- [Written instruction 1]:
In the ASAP TDT dataset tutorial, at what sampling rate were the neuronal data digitized?
- [Written instruction 2]:
Continue the ASAP TDT dataset tutorial after its last sentence.

- [Source text]:
--------------------------------------------------
# ASAP TDT dataset tutorial 

This tutorial demonstrates how to access an NWB file from the public dataset using `pynwb`.

This dataset contains recordings of single-unit activity from globus pallidus-internus (GPi) in monkeys performing
a choice reaction time reaching task. The neuronal activity was recorded using 16-contact linear probes (0.5–1.0 MΩ, V-probe, Plexon) or glass-insulated tungsten microelectrodes (0.5–1.5 MΩ, Alpha Omega). The neuronal data were amplified (4×, 2 Hz–7.5 kHz) and digitized at 24.414 kHz (approx., 16-bit resolution; Tucker Davis Technologies). The neuronal data were high-pass filtered (Fpass: 200 Hz, Matlab FIRPM) and thresholded, and candidate action potentials were sorted into clusters in principal components space (Off-line Sorter, Plexon).

Contents:

- [Reading an NWB file](#read-nwb)
- [Access Subject metadata](#access-subject)
- [Access Trials](#access-trials)
- [Access Recording](#access-recording)
- [Access Units](#access-units)
- [View NWB files](#view-nwb)


A schematic representation where the source data is saved in NWB:

![Alt text](../asap_tdt_uml.png)


# Reading an NWB file <a name="read-nwb"></a>

This section demonstrates how to read an NWB file using `pynwb`.

Based on the [NWB File Basics](https://pynwb.readthedocs.io/en/stable/tutorials/general/plot_file.html#sphx-glr-tutorials-general-plot-file-py) tutorial from [PyNWB](https://pynwb.readthedocs.io/en/stable/#).

An [NWBFile](https://pynwb.readthedocs.io/en/stable/pynwb.file.html#pynwb.file.NWBFile) represents a single session of an experiment. Each NWBFile must have a `session description`, `identifier`, and `session start time`.

Reading is carried out using the [NWBHDF5IO](https://pynwb.readthedocs.io/en/stable/pynwb.html#pynwb.NWBHDF5IO) class. To read the NWB file use the read mode ("r") to retrieve an NWBFile object.
--------------------------------------------------
- [Data supplied]:
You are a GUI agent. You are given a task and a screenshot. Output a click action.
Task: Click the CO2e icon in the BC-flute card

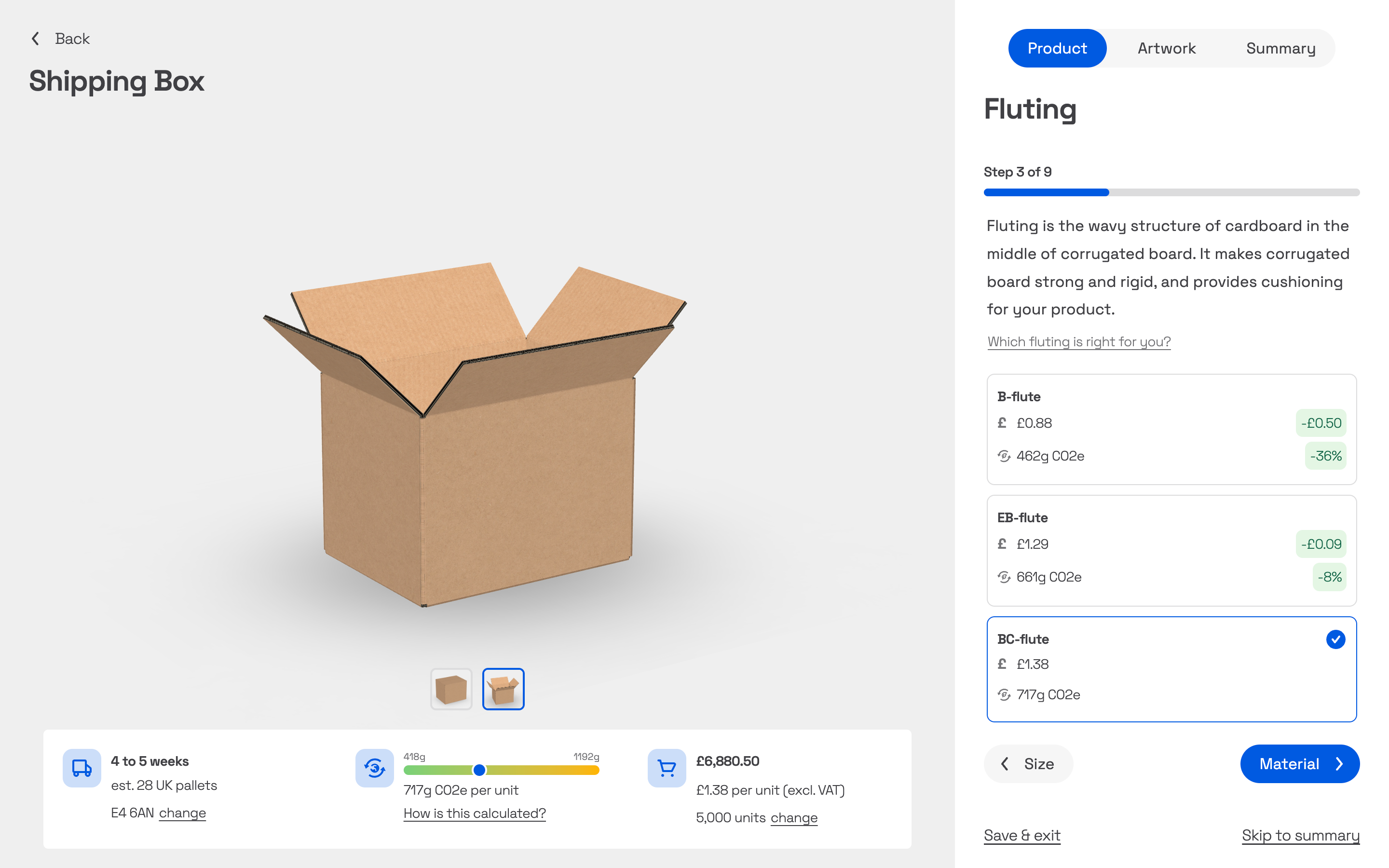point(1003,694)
--------------------------------------------------
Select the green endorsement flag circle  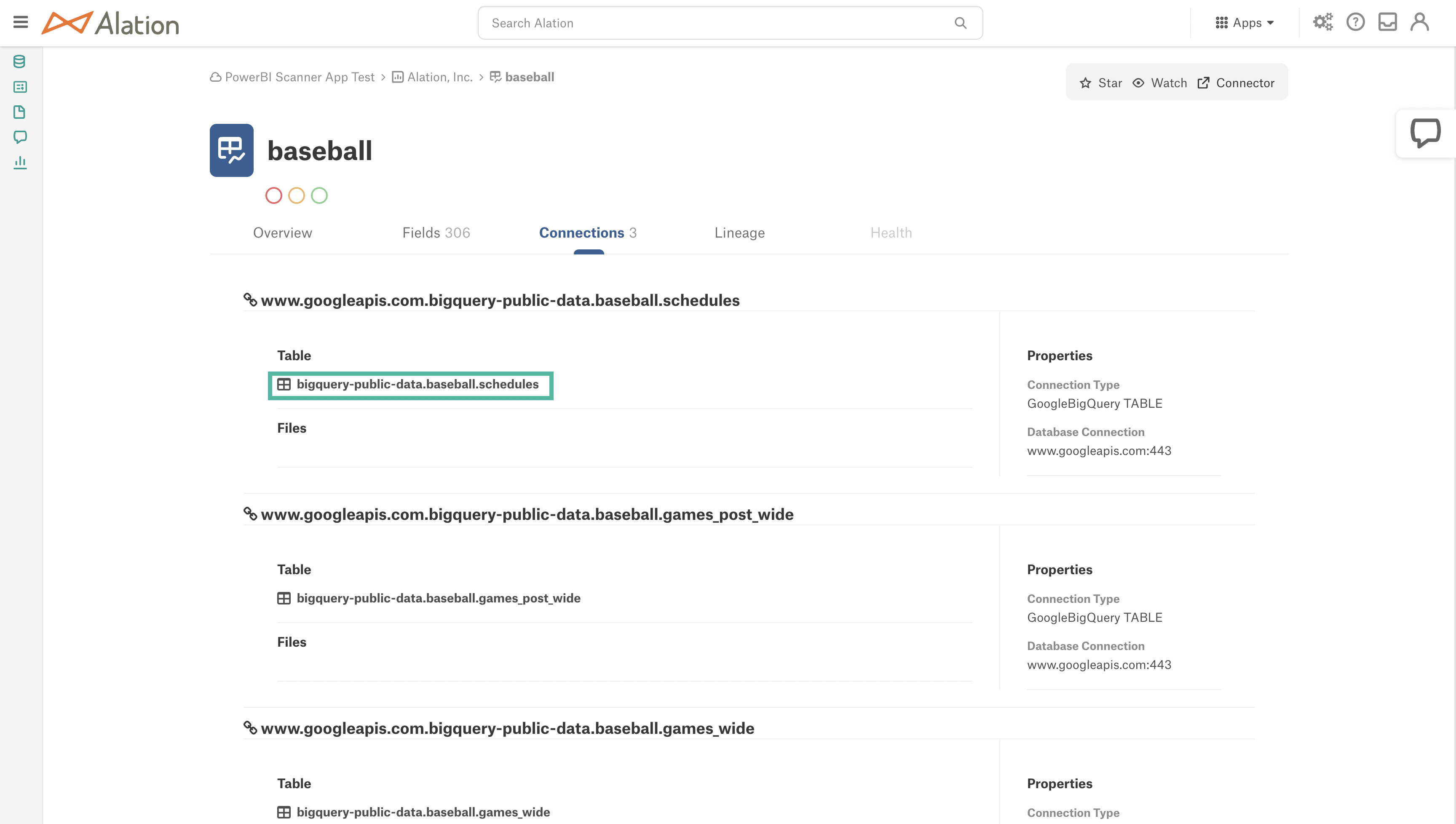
--------------------------------------------------
- [Exercise output 1]:
At approximately 24.414 kHz.

- [Exercise output 2]:
In [None]:
from pynwb import NWBHDF5IO

# The file path to a .nwb file
nwbfile_path = "/Volumes/LaCie/CN_GCP/Turner/nwbfiles/stub_Gaia_G_140721_1.nwb"
io = NWBHDF5IO(path=nwbfile_path, mode="r", load_namespaces=True)
nwbfile = io.read()

nwbfile

Importantly, the `session start time` is the reference time for all timestamps in the file. For instance, an event with a timestamp of 0 in the file means the event occurred exactly at the session start time.

The `session_start_time` is extracted from the `Tanksummary`, `CollectDate`nwbfile.session_start_time structure from the .mat file that contains the events, curated units and optionally include the stimulation data.

In [None]:
nwbfile.session_start_time

# Access subject metadata <a name="access-subject"></a>

This section demonstrates how to access the [Subject](https://pynwb.readthedocs.io/en/stable/pynwb.file.html#pynwb.file.Subject) field in an NWB file.

The [Subject](https://pynwb.readthedocs.io/en/stable/pynwb.file.html#pynwb.file.Subject) field can be accessed as `nwbfile.subject`.

In [None]:
nwbfile.subject

The MPTP status is stored in a [TurnerLabMetaData](https://github.com/catalystneuro/ndx-turner-metadata) container which extends [pynwb.file.LabMetaData](https://pynwb.readthedocs.io/en/stable/pynwb.file.html#pynwb.file.LabMetaData), and can be accessed as `nwbfile.lab_meta_data["MPTPMetaData"]`.


In [None]:
nwbfile.lab_meta_data["MPTPMetaData"]

# Access trials <a name="access-trials"></a>

Behavior trials are stored in `nwbfile.trials`. The `start_time` denotes the start time of each trial in seconds relative to the global session start time (using the "starttime" column from  `.mat` file containing the events).
The `stop_time` denotes the end time of each trial in seconds relative to the global session start time
(using the "endtime" column from the `.mat` file).

`nwbfile.trials` can be converted to a pandas DataFrame for convenient analysis using `nwbfile.trials.to_dataframe()`.


In [None]:
trials = nwbfile.trials.to_dataframe()

trials[:10]

In [None]:
trials[trials["target"] == "Left"][:3]

# Access Recording <a name="access-recording"></a>

This section demonstrates how to access the raw `ElectricalSeries` data.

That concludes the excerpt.